Start of Supplied text
You could say that the intersecting area in the ven diagram of "Has to run on CPU" and "Can use vector instructions" is small.


GPUs are still an unworkable target for wide end user audiences because of all the fragmentation, mutually incompatible APIs on macOS/Windows/Linux, proprietary languages, poor dev experience, buggy driver stacks etc.

Not to mention a host of other smaller problems (eg no standard way to write tightly coupled CPU/GPU codes, spotty virtualization support in GPUs, lack integation in estabilished high level languages, etc chilling factors).

The ML niche that can require speficic kinds of NVidia GPUs seems to be an island of its own that works for some things, but it's not great.


While true, it is still easier to write shader code than trying to understand the low level details of SIMD and similar instruction sets, that are only exposed in a few selected languages.

Even JavaScript has easier ways to call into GPU code than exposing vector instructions.


Yes, one is easier to write and the other is easier to ship, except for WebGL.
End of Supplied text
* **Work task A**: Return the stretch of the GPU discussion from "GPUs are still" through "it's not great.", copied word for word.
* **Work task B**: Why does the GPU discussion call GPUs an unworkable target for wide end user audiences? Answer in one to three sentences.
* **Work task C**: Please write what comes next in the GPU discussion, picking up after its final line.
Start of Source information
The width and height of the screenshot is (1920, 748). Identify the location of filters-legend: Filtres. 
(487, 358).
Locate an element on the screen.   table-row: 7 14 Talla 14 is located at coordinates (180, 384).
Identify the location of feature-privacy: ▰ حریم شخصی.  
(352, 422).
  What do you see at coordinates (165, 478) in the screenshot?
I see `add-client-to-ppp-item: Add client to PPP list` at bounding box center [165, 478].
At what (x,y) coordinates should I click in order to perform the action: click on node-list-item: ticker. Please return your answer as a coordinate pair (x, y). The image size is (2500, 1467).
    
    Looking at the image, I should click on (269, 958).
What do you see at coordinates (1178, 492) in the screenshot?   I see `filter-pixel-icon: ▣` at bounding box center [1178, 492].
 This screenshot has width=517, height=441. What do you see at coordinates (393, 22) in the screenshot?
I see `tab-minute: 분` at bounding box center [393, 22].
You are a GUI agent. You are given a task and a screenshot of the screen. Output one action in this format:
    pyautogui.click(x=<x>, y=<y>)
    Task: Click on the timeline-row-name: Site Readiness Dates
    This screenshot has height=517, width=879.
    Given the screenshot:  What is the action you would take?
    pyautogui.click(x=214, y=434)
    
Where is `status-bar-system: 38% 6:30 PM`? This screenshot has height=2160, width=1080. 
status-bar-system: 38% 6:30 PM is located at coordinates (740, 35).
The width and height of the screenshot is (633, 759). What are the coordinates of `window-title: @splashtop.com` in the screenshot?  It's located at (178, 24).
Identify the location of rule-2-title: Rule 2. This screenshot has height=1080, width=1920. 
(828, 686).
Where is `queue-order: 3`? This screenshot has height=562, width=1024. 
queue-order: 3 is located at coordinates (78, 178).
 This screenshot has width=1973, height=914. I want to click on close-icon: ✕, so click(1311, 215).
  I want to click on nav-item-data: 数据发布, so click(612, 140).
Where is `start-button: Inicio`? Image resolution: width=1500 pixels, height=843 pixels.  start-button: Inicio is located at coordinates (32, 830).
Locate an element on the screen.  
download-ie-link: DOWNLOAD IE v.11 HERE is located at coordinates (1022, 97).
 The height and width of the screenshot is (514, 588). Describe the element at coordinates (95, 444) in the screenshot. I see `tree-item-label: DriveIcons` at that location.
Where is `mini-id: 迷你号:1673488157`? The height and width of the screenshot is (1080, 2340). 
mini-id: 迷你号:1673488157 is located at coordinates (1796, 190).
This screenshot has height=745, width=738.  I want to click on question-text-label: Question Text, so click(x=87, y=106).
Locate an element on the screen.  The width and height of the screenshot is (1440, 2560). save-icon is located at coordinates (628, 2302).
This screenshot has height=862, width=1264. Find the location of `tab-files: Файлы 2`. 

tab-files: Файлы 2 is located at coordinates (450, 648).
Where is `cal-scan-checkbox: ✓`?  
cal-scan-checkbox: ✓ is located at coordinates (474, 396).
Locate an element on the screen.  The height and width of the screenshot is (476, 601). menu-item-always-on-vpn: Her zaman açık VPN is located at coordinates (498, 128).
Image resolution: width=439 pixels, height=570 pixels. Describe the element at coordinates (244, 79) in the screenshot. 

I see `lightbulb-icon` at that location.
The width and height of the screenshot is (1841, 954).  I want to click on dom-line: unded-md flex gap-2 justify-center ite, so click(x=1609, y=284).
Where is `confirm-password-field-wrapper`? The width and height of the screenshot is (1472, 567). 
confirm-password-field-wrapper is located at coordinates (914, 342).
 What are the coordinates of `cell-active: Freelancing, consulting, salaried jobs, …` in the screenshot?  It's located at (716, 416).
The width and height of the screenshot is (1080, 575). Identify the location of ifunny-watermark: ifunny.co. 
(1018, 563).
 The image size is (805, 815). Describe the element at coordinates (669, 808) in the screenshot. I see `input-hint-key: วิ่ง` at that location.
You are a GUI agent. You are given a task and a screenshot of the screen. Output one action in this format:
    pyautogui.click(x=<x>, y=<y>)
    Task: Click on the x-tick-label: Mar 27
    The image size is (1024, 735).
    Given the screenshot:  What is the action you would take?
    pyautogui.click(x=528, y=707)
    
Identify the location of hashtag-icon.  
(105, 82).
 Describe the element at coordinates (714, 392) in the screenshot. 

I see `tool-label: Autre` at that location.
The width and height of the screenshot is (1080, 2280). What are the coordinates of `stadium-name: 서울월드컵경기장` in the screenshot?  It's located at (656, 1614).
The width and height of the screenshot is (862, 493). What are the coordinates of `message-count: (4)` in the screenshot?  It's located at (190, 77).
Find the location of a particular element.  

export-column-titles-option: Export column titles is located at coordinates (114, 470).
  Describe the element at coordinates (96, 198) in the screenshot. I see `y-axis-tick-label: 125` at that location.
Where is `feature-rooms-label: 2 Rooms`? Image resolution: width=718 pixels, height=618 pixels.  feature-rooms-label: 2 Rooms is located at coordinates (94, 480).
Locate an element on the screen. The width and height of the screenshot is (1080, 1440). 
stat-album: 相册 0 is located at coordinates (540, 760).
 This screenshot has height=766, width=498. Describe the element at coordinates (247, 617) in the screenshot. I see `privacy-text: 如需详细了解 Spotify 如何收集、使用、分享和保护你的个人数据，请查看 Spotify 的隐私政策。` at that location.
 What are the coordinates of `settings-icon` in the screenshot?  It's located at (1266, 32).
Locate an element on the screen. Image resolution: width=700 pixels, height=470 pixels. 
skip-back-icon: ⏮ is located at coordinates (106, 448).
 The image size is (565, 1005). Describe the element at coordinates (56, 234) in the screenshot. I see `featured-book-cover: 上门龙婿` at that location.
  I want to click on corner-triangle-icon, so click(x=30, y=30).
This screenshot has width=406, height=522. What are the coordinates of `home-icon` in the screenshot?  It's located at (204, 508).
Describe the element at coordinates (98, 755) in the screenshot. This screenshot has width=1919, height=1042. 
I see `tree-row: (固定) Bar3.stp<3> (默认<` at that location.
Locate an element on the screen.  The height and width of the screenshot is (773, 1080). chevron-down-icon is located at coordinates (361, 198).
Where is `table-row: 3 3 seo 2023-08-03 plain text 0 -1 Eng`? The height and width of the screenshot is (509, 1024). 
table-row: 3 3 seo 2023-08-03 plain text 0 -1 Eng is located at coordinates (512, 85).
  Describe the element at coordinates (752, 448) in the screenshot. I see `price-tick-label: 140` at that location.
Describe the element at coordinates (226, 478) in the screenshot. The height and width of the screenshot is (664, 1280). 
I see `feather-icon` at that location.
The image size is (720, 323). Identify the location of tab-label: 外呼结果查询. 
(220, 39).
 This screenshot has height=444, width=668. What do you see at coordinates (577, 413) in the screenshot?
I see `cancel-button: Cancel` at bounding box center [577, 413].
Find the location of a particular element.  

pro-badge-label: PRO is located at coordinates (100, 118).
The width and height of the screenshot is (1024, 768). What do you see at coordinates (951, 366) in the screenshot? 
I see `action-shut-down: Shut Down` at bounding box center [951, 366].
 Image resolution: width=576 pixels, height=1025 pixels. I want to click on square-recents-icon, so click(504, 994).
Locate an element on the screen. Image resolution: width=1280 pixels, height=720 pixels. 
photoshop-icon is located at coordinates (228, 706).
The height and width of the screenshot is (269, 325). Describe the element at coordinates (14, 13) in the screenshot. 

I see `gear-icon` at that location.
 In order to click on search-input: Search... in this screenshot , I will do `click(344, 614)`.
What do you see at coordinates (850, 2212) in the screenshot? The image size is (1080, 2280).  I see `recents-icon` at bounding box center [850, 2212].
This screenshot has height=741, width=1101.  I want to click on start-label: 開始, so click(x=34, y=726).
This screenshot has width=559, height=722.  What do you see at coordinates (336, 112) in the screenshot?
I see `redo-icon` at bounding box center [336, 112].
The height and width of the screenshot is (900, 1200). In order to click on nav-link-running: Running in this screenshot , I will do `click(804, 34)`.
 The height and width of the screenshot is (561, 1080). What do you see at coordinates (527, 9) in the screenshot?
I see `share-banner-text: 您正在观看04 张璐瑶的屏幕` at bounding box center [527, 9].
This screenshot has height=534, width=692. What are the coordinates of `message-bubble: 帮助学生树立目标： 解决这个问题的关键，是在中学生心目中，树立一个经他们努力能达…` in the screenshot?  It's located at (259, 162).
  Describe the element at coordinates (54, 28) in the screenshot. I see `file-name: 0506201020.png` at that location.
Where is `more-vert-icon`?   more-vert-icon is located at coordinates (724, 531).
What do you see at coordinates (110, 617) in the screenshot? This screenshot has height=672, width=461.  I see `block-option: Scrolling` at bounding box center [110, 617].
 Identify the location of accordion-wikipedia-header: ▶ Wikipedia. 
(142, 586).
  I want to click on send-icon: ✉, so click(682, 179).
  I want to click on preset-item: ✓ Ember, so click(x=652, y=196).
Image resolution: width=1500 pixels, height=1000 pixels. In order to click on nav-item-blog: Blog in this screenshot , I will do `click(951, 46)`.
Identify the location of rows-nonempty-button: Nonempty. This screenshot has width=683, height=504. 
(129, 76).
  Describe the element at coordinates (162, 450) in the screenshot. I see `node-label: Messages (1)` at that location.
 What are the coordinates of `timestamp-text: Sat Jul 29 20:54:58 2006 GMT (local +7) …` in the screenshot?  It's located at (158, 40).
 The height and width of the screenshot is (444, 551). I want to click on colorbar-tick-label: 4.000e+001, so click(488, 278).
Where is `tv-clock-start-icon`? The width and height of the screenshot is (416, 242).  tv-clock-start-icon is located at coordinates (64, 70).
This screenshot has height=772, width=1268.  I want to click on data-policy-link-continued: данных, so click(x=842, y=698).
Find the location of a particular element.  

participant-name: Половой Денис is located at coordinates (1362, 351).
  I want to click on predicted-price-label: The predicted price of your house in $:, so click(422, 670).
End of Source information
* **Reply A**:
GPUs are still an unworkable target for wide end user audiences because of all the fragmentation, mutually incompatible APIs on macOS/Windows/Linux, proprietary languages, poor dev experience, buggy driver stacks etc.

Not to mention a host of other smaller problems (eg no standard way to write tightly coupled CPU/GPU codes, spotty virtualization support in GPUs, lack integation in estabilished high level languages, etc chilling factors).

The ML niche that can require speficic kinds of NVidia GPUs seems to be an island of its own that works for some things, but it's not great.

* **Reply B**: GPUs are an unworkable target because of fragmentation, mutually incompatible APIs on macOS, Windows and Linux, proprietary languages, a poor developer experience and buggy driver stacks.

* **Reply C**:
The JS/browser angle has another GPU related parallel here. WebAssembly SIMD is is shipping since a couple of years and like WebGL make the browser platform one of the few portable ways to access this parallel-programming functionality now.

(But functionality is limited to approximately same as the 1999 vintage x86 SSE1)


> You could say that the intersecting area in the ven diagram of "Has to run on CPU" and "Can use vector instructions" is small.

People are forgetting the "Could run on a GPU but I don't know how" factor. There's tons of Situations where GPU Offloading would be fast or more energy efficient but importing all the libraries, dealing with drivers etc. really is not worth the effort, whereas doing it on a CPU is really just a simple include away.


> You could say that the intersecting area in the ven diagram of "Has to run on CPU" and "Can use vector instructions" is small.

I dunno, JSON parsing is stupid hot these days because of web stacks. Given the neat parsing tricks by simdjson mentioned upthread, it seems like AVX512 could accelerate many applications that boil down to linear searches through memory, which includes lots of parsing and network problems.


Firing up a GPU just to do a little bit of inference sounds quite expensive.

CPUs (let alone CPUs talking to a GPU) spend huge numbers of cycles shunting data around already.


> few reasons to use AVX-512 on a CPU,

Memcpy and memset are massively parallel operations used on a CPU all the time.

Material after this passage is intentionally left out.